## [ACTIVITY]
Look below for the lines from the one with "The width and" to the one with "This screenshot has height=316, width=868.", and copy exactly those lines, both ends included.

Top of STUDY MATERIAL

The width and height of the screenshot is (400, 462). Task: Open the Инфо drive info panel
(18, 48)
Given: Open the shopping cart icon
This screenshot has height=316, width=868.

Bottom of STUDY MATERIAL
Top of STUDY MATERIAL

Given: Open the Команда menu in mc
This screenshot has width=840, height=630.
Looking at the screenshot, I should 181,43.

Bottom of STUDY MATERIAL
Top of STUDY MATERIAL

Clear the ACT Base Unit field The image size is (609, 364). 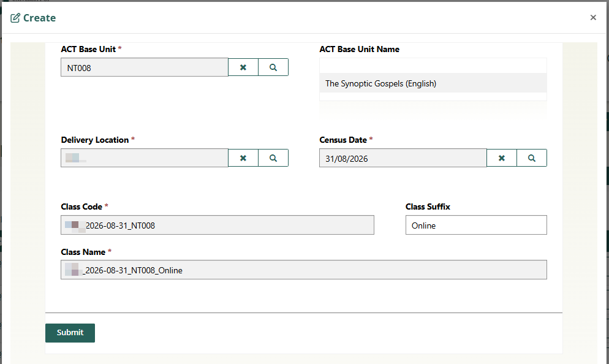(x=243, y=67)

Bottom of STUDY MATERIAL

## [REPLY]
The width and height of the screenshot is (400, 462). Task: Open the Инфо drive info panel
(18, 48)
Given: Open the shopping cart icon
This screenshot has height=316, width=868.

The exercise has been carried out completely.